News per Miccia corta

17 - 08 - 2005

Moro: Cossiga, non riuscimmo liberarlo,anche PSI non ci aiuto`

DOPO LA MORTE VOLEVO LASCIARE POLITICA, DON GIUSSANI MI DISSUASE
(ANSA) - Roma, 17 agosto - ``A distanza di tanti anni, dico che tutte le lettere erano autentiche, nel senso che rispecchiavano le idee e lo stato d`animo di Aldo Moro. Tutto quello che ha scritto nelle lettere e che riguarda i sentimenti e` vero``. Francesco Cossiga, in un`intervista a ``Vanity Fair``, parla del caso Moro e di quello che ha significato per lui.
``Moro - ricorda Cossiga - chiamava i dirigenti di piazza del Gesu` `quelli la``. Disprezzava Andreotti, lo considerava un uomo incapace di amare e di odiare. Non aveva considerazione per Gui, Rumor, Piccoli. Considerava Zaccagnini un uomo buono``.
La scelta di non trattare con le Br viene ancora difesa da Cossiga, che ha qualche rimprovero da fare al Psi di Craxi: ``E` vero che lo Stato tratto` in altre occasioni, ma quella volta non si poteva. La verita` e` che avremmo dovuto liberarlo. Non ci aiuto` l`intelligence, non ci aiuto` la fortuna. E non ci aiutarono i socialisti. I socialisti di Craxi, che all`inizio erano per la fermezza, a meta` aprile cambiarono avviso e guidarono il partito delle trattative. Craxi lo fece sicuramente per ragioni umanitarie, ma anche per ragioni politiche: rompere l`asse Dc-Pci. Loro avevano contatti con l`Autonomia operaia, che a sua volta ne aveva con le Brigate rosse.
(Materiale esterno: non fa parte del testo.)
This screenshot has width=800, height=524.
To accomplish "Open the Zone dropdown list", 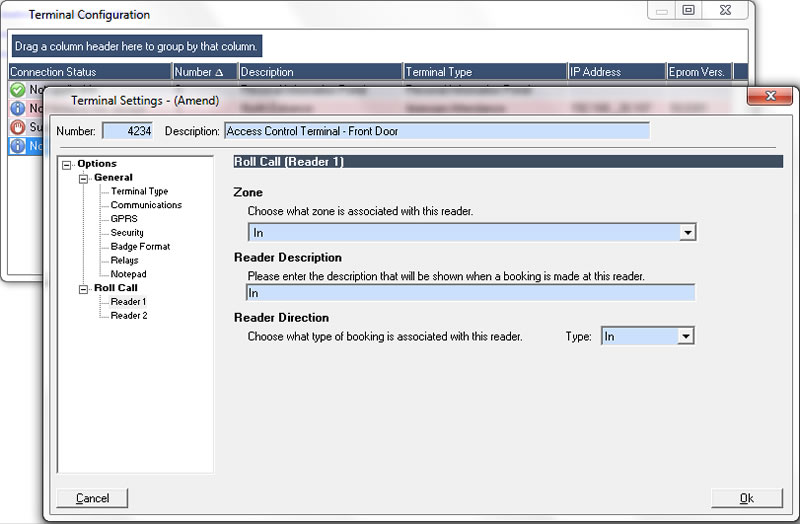I will (686, 232).
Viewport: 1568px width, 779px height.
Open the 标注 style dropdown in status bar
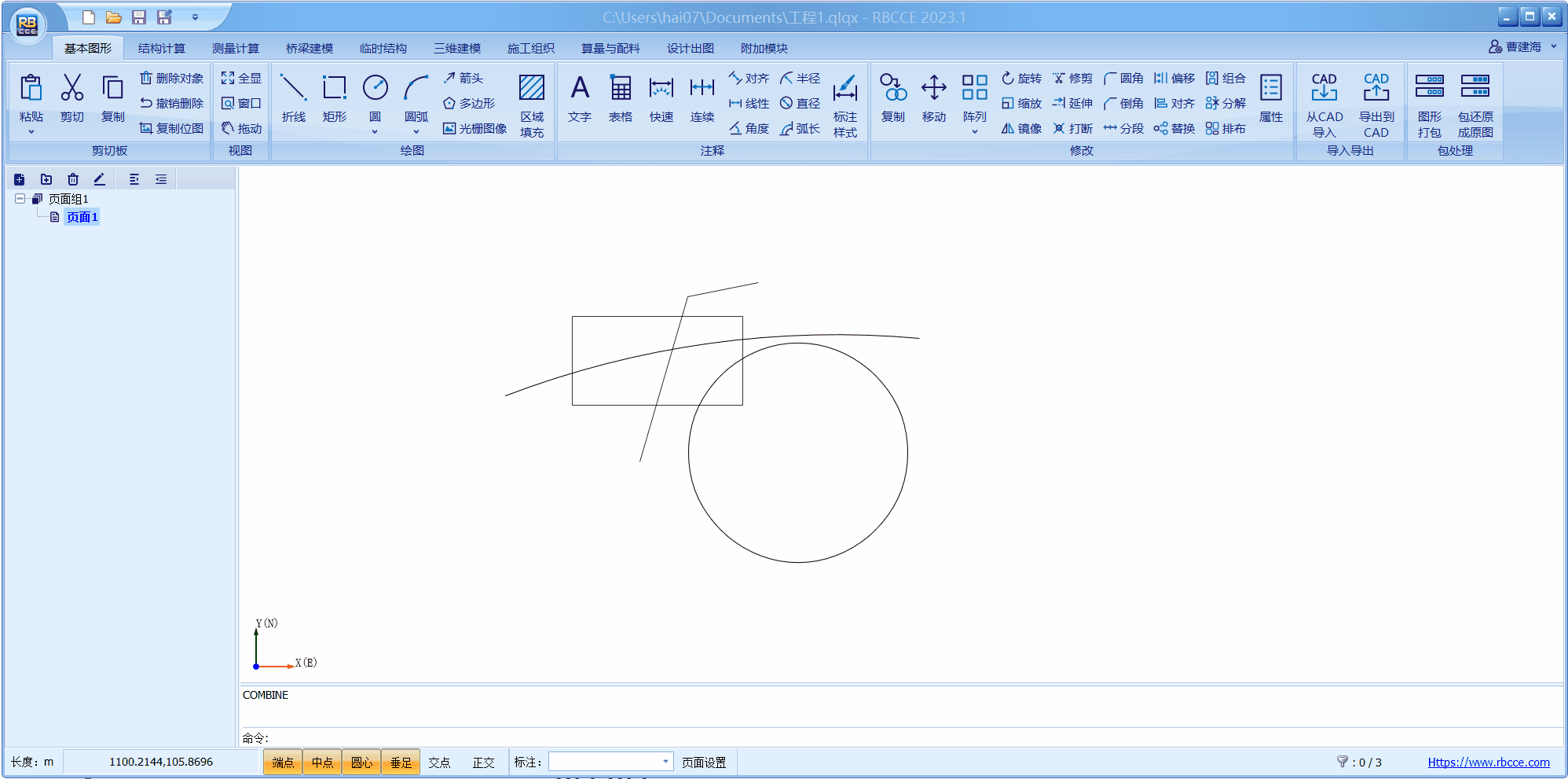665,761
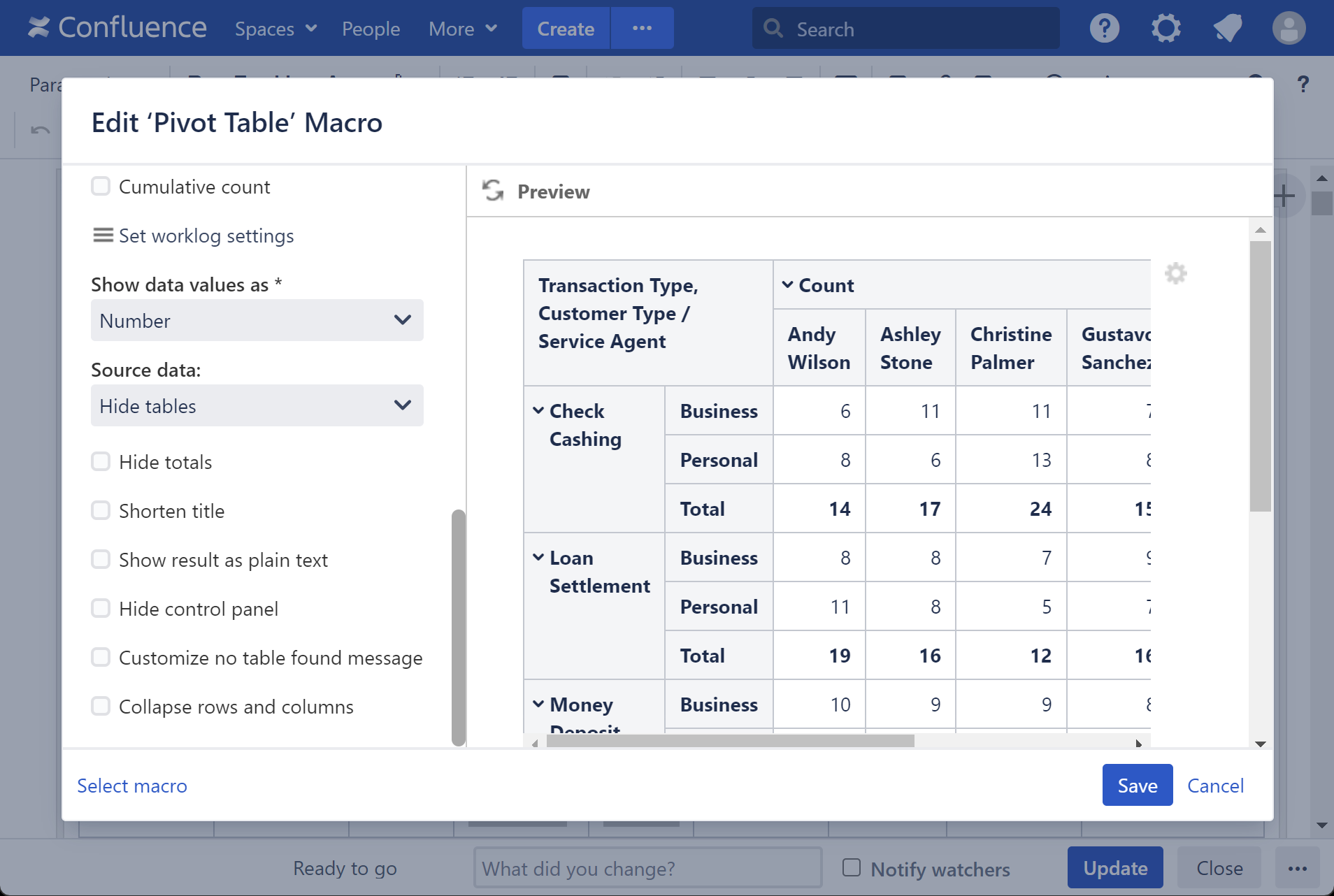Go to the People menu item
Viewport: 1334px width, 896px height.
pos(371,29)
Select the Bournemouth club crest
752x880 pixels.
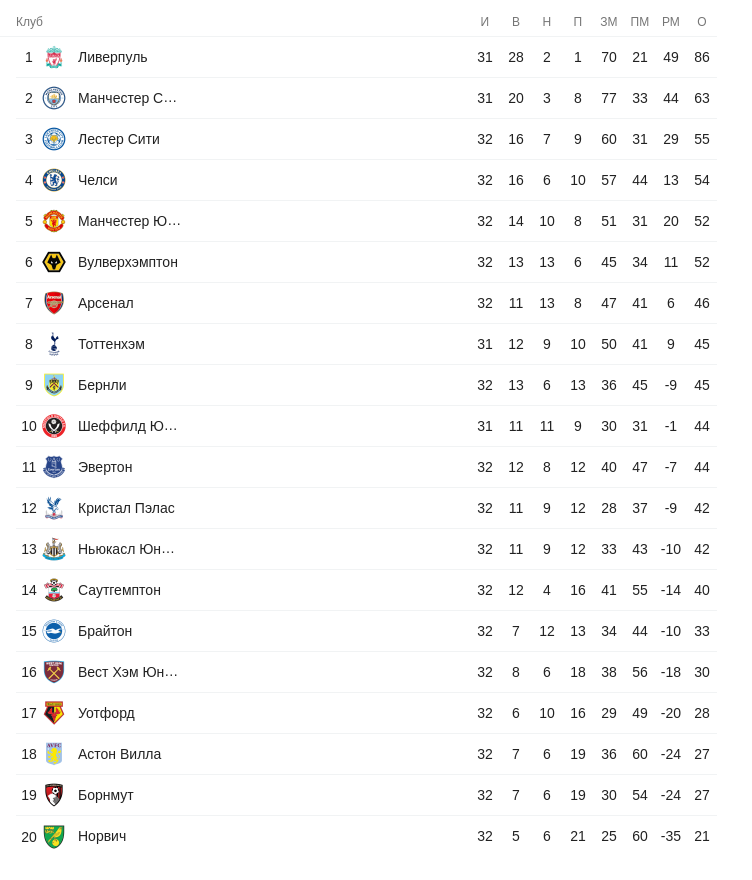point(54,795)
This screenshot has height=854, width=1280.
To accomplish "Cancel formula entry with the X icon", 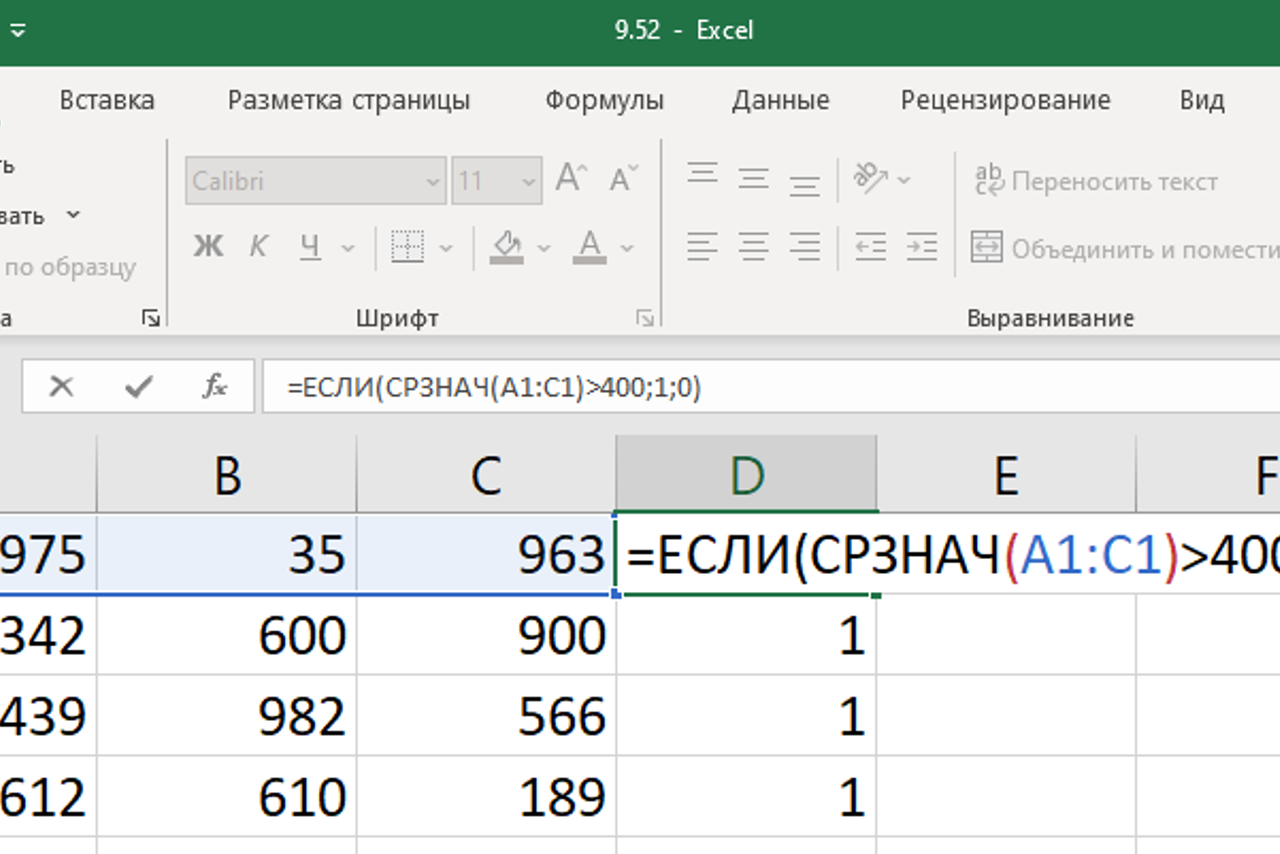I will [x=61, y=387].
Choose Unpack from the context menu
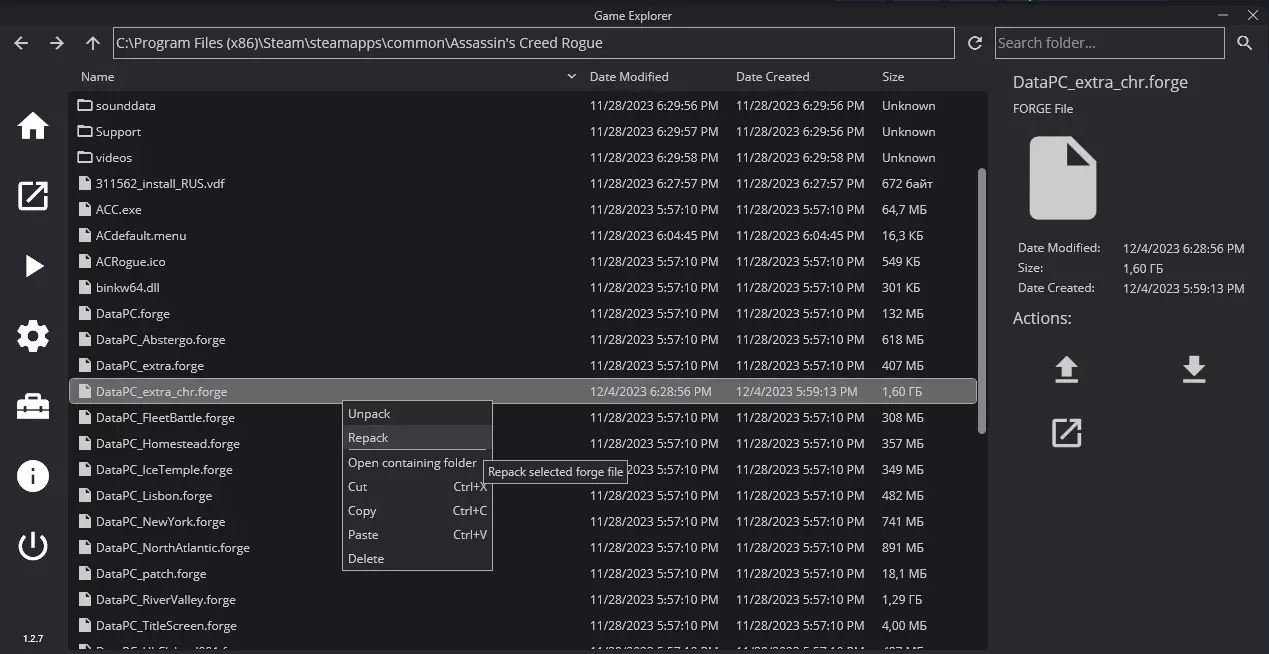 pyautogui.click(x=369, y=414)
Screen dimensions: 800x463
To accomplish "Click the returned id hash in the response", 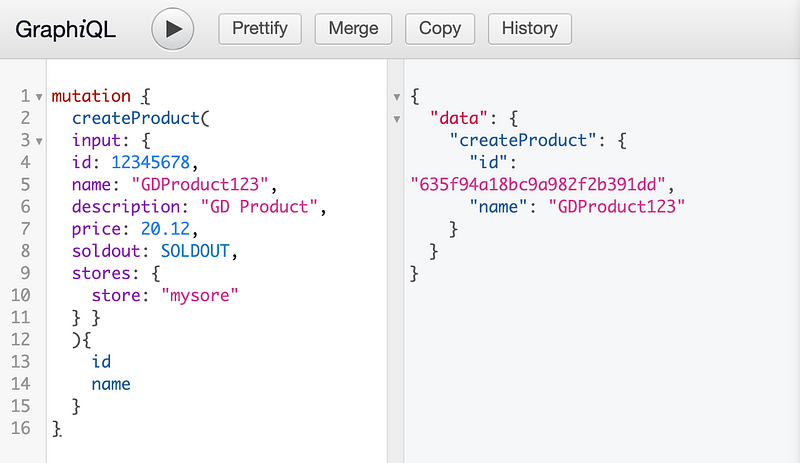I will 537,185.
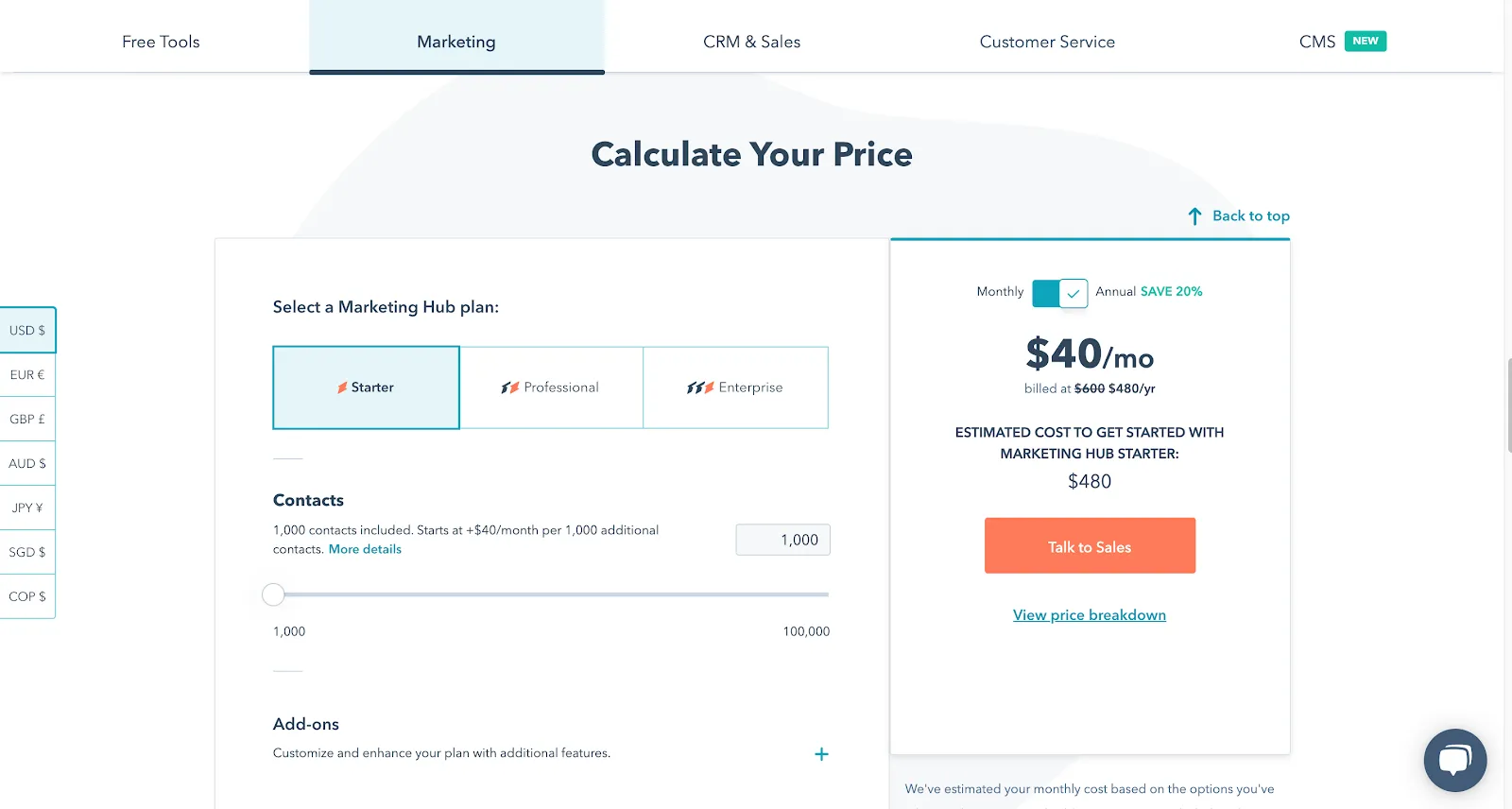Select the AUD $ currency option
This screenshot has width=1512, height=809.
click(27, 463)
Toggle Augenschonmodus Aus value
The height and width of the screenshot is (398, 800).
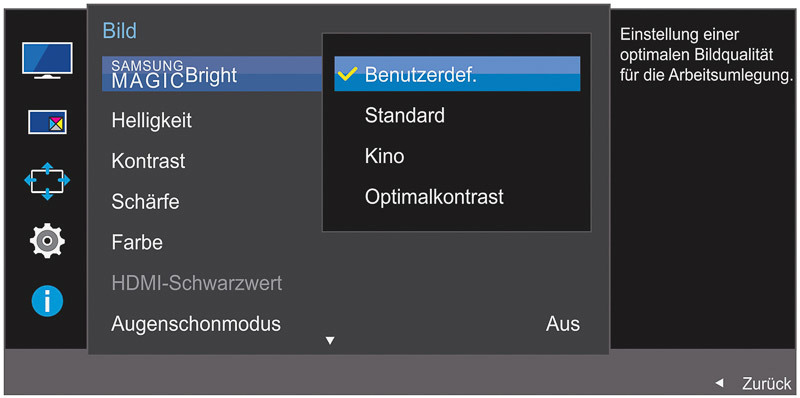[x=563, y=324]
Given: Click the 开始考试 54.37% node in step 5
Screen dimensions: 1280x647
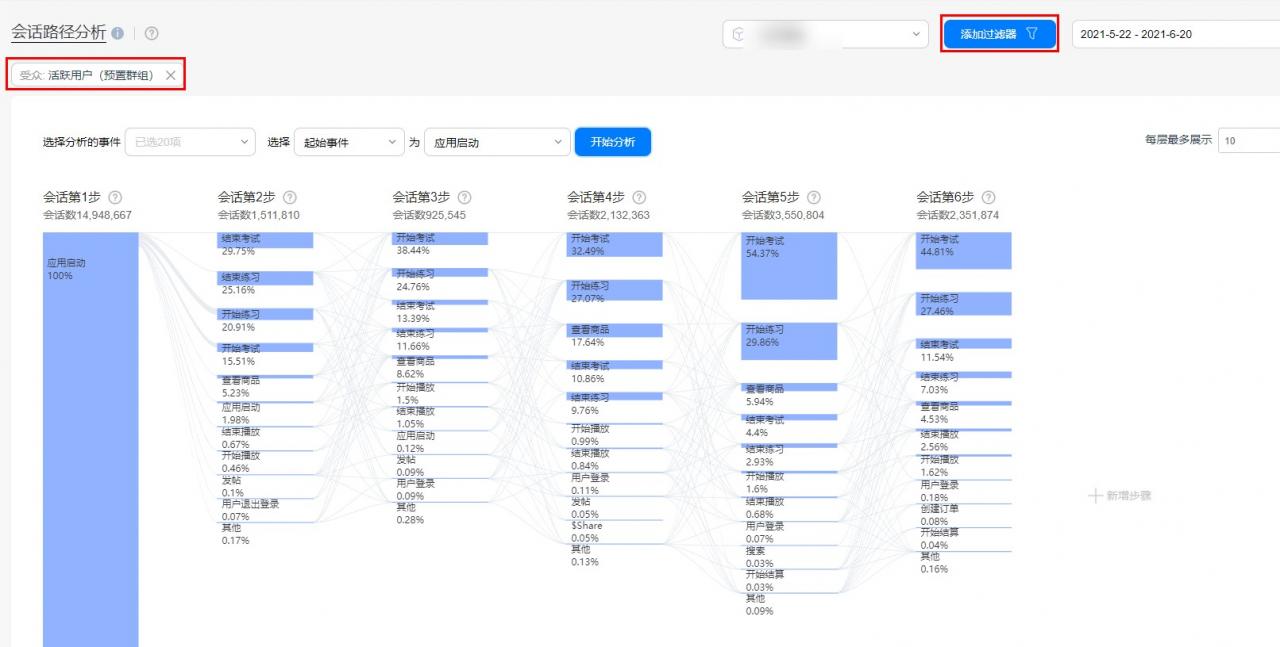Looking at the screenshot, I should coord(790,265).
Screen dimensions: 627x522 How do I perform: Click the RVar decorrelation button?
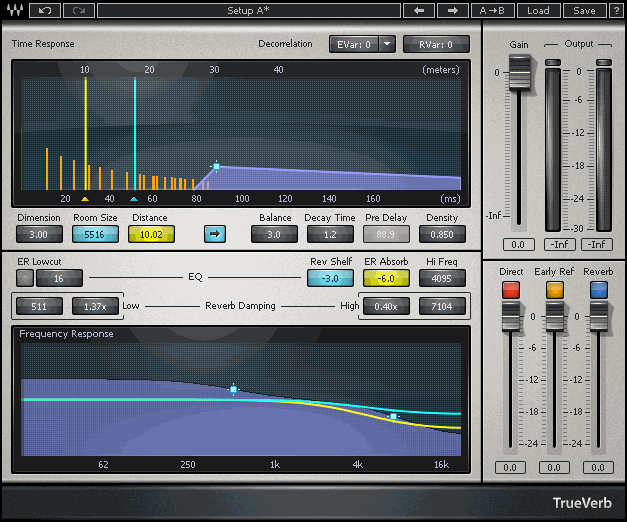pyautogui.click(x=436, y=44)
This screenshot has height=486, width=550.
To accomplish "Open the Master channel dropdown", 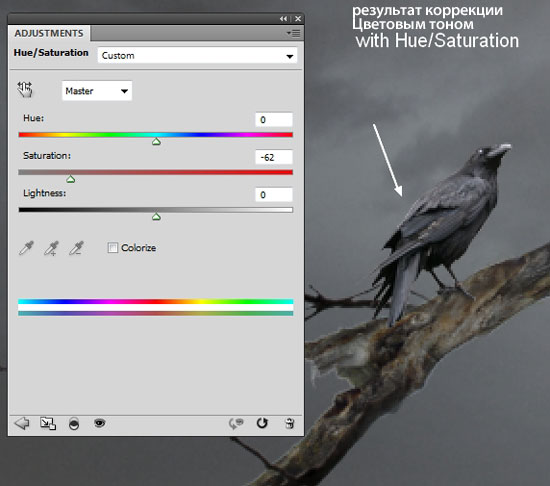I will pyautogui.click(x=97, y=91).
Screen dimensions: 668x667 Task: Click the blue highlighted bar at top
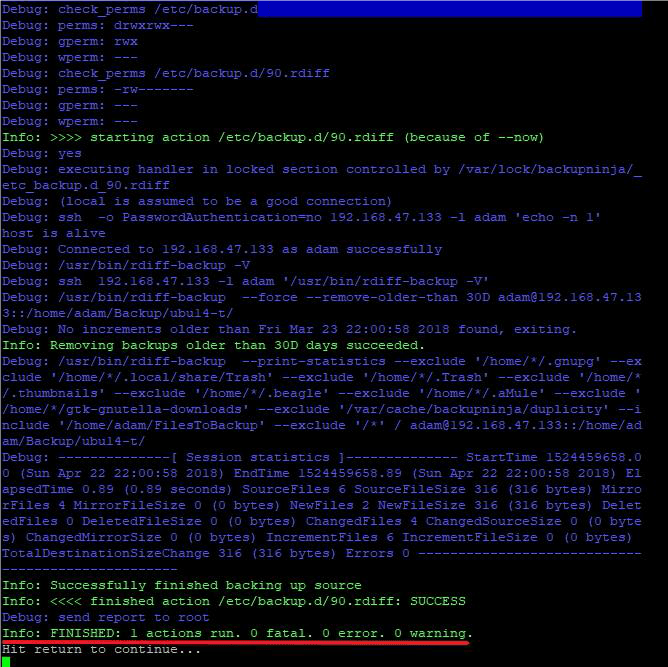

Lanfranco Pace incontro` almeno sette volte Adriana Faranda e Valerio Morucci. Ma tutto ci venne nascosto. In caso contrario, la storia avrebbe potuto andare diversamente``.
``Ho saputo di via Fani mentre ero all`edicola vicino all`hotel Hilton, dal capo della mia scorta``, ricorda il presidente emerito della Repubblica. ``Da quel giorno, per anni ho avuto incubi. Mi sono ammalato. Ho sofferto di depressione. Il senso di colpa mi ha cambiato la pelle e mi ha sbiancato i capelli. Non ho mai piu` dormito bene``. Dopo la morte di Moro, Cossiga si dimise dal Viminale ed era intenzionato a lasciare per sempre la politica. ``Fu don Giussani - rivela - a convincermi a ripensarci``.